Dataset entries
----------------------------------------
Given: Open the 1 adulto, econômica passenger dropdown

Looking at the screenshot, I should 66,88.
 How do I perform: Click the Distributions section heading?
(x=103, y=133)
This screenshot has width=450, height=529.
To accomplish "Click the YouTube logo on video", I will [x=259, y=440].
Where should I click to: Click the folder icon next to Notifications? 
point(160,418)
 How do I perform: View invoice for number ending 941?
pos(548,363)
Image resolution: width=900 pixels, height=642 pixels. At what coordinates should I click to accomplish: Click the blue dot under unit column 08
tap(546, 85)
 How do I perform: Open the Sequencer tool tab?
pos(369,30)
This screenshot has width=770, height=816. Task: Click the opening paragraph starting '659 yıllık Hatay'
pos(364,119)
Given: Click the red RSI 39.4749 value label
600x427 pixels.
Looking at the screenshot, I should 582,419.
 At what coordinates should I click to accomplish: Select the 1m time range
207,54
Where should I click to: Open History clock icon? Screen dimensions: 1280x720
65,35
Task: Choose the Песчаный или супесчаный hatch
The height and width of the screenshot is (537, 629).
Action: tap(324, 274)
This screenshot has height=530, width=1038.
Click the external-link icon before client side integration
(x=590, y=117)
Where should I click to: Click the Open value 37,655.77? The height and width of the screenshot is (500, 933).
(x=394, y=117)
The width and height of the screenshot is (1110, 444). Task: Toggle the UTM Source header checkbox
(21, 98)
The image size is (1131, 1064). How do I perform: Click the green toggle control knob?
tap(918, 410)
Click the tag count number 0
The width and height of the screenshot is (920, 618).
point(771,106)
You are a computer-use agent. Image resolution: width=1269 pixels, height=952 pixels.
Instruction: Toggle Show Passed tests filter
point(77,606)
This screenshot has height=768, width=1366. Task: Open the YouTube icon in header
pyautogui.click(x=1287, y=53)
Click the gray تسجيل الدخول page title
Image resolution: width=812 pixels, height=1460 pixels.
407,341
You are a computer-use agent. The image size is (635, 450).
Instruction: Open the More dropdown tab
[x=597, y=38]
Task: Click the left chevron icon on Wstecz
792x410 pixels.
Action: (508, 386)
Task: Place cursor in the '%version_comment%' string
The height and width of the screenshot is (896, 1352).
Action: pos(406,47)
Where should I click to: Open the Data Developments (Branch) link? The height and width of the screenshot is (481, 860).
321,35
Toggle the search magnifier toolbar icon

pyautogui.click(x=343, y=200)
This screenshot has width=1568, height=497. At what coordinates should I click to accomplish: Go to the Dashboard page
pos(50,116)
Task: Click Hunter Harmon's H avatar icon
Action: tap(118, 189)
----------------------------------------
**PROBLEM TO WORK ON**
Where does "agent" appear in the records above? Copy every line that has it.

**ANSWER SECTION**
You are a computer-use agent. Image resolution: width=1269 pixels, height=952 pixels.
You are a computer-use agent. The image size is (635, 450).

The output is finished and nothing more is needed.